Clause 32 - Issue of new registration documents: vehicle identity checks etc.
Vehicles (Crime) Bill
2:45 pm

Mr David Chidgey (Eastleigh, Liberal Democrat)
It is not often that I am mistaken for the hon. Member for Buckingham. I shall savour the experience throughout the long hours of the Committee's sittings. If nothing else keeps me awake, that prospect surely will.
Although the amendments are probing ones, they deal with a genuine worry. Several organisations, not least the AA, have expressed concern about the safety and roadworthiness of vehicles that go through the trade after having been badly damaged or written off—vehicles that go in on one side of the railway arch a wreck and come out the other side a shiny motor car. What one sees of the polished exterior tells very little, if anything, about the safety, roadworthiness and mechanical integrity of the vehicle that one is about to purchase.
A good argument can be made for the introduction of a roadworthiness or safety check on vehicles. In the amendments, we suggest that such a check should become part of the vehicle identification check. I appreciate that that would add another perhaps onerous dimension to the work of the vehicle inspectorate, which is one of the reasons why the amendments are merely probing. However, if we are serious about road safety, it would be wrong for the Bill and the subsequent regulations to ignore the problem, which is directly connected with the second-hand car trade and the repair and rebuilding of vehicles that have been written off and then re-registered.

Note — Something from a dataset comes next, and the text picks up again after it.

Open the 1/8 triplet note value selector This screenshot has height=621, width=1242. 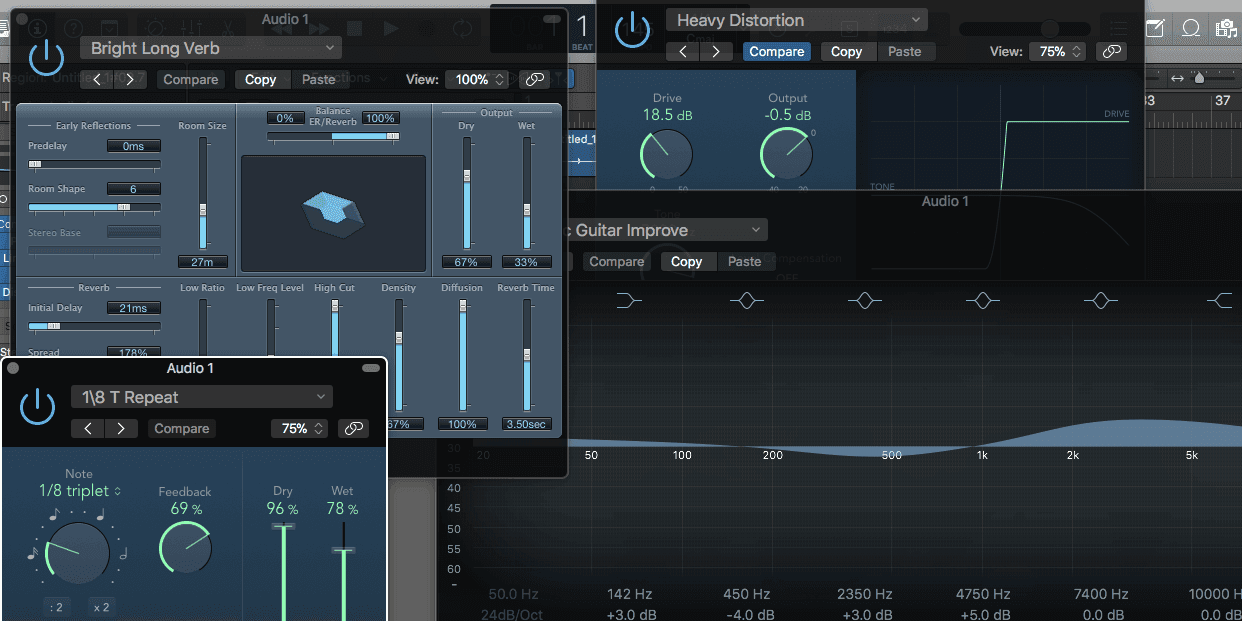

I suggest that the documentation to be provided under the Bill to confirm a vehicle's identity—the vehicle identity check, or VIC—could make clear also that it does not guarantee that the vehicle is roadworthy. When the Minister starts work on the regulations that deal with the issuing of certificates, it should not be difficult to include a statement to that effect. It will remain the purchaser's obligation to be sure that the vehicle is safe and roadworthy.

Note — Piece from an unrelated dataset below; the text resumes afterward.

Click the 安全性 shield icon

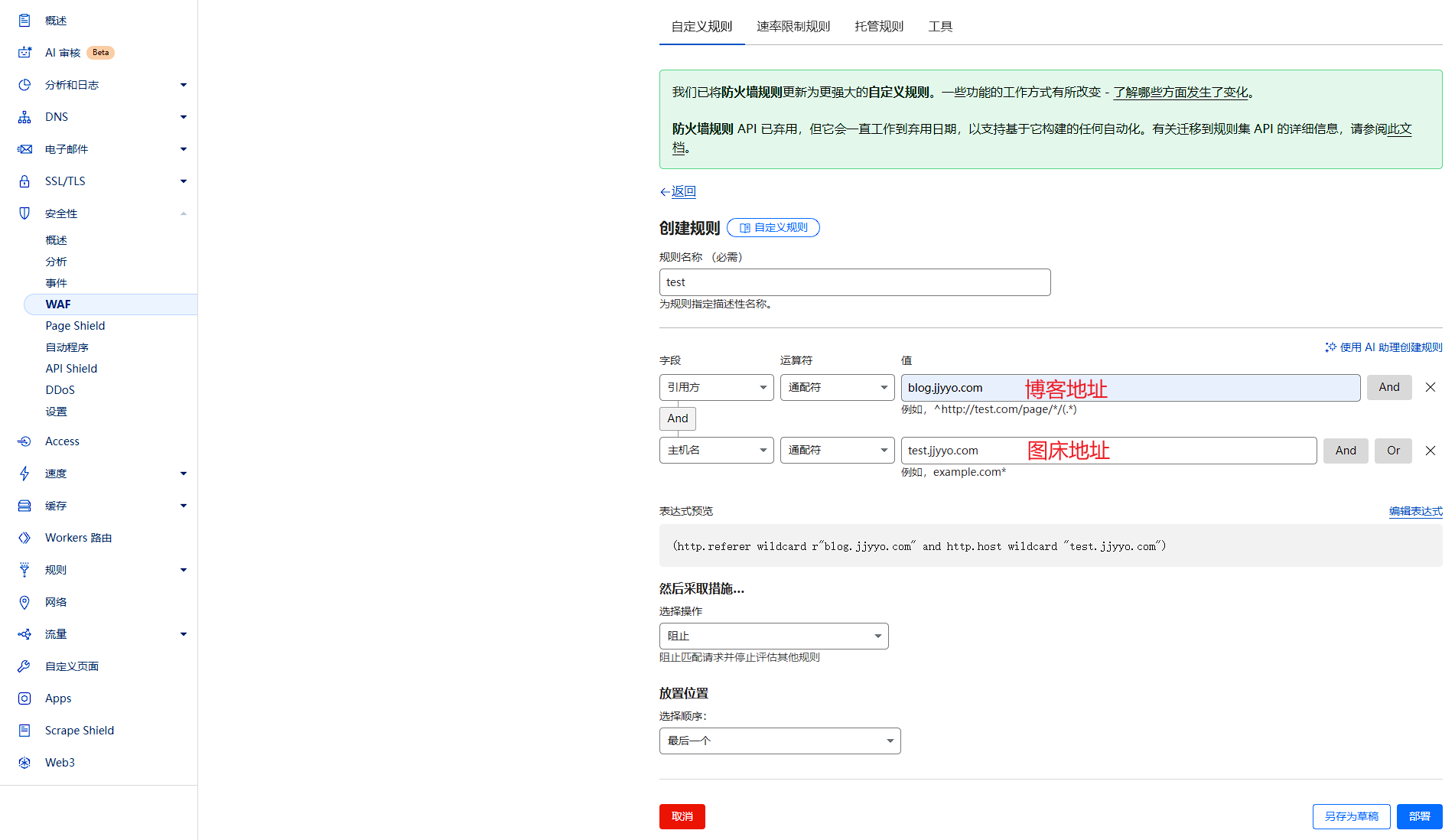(24, 213)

I have explained the main construct of the amendments. However, I should like to touch upon a further aspect of the clause—which is meant to deal with the many vehicles written off by insurance companies as being uneconomic to repair, despite the fact that, eventually, many of them are repaired and put back on sale.

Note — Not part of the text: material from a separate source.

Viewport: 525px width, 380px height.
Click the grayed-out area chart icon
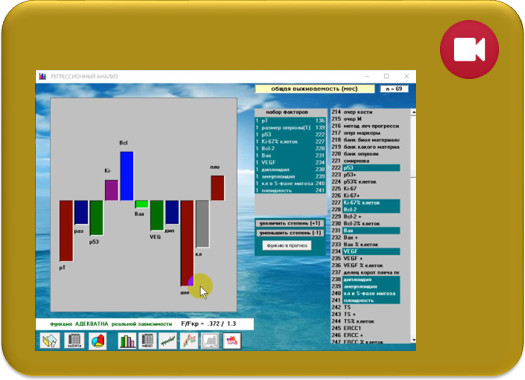click(210, 341)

The clause is about dealing correctly with the issuance of new registration documents and vehicle identity checks. That is straightforward. However, I draw to the Under-Secretary's attention the fact that probably one third of motor cars on the road are insured not comprehensively, but on a third-party basis. The insurance companies are not interested in those cases. As there is no claim against the insurance companies for repair of those vehicles, they never calculate whether it is economical to repair them. Those vehicles can easily slip through the net, as they are insurance write-offs yet also repaired.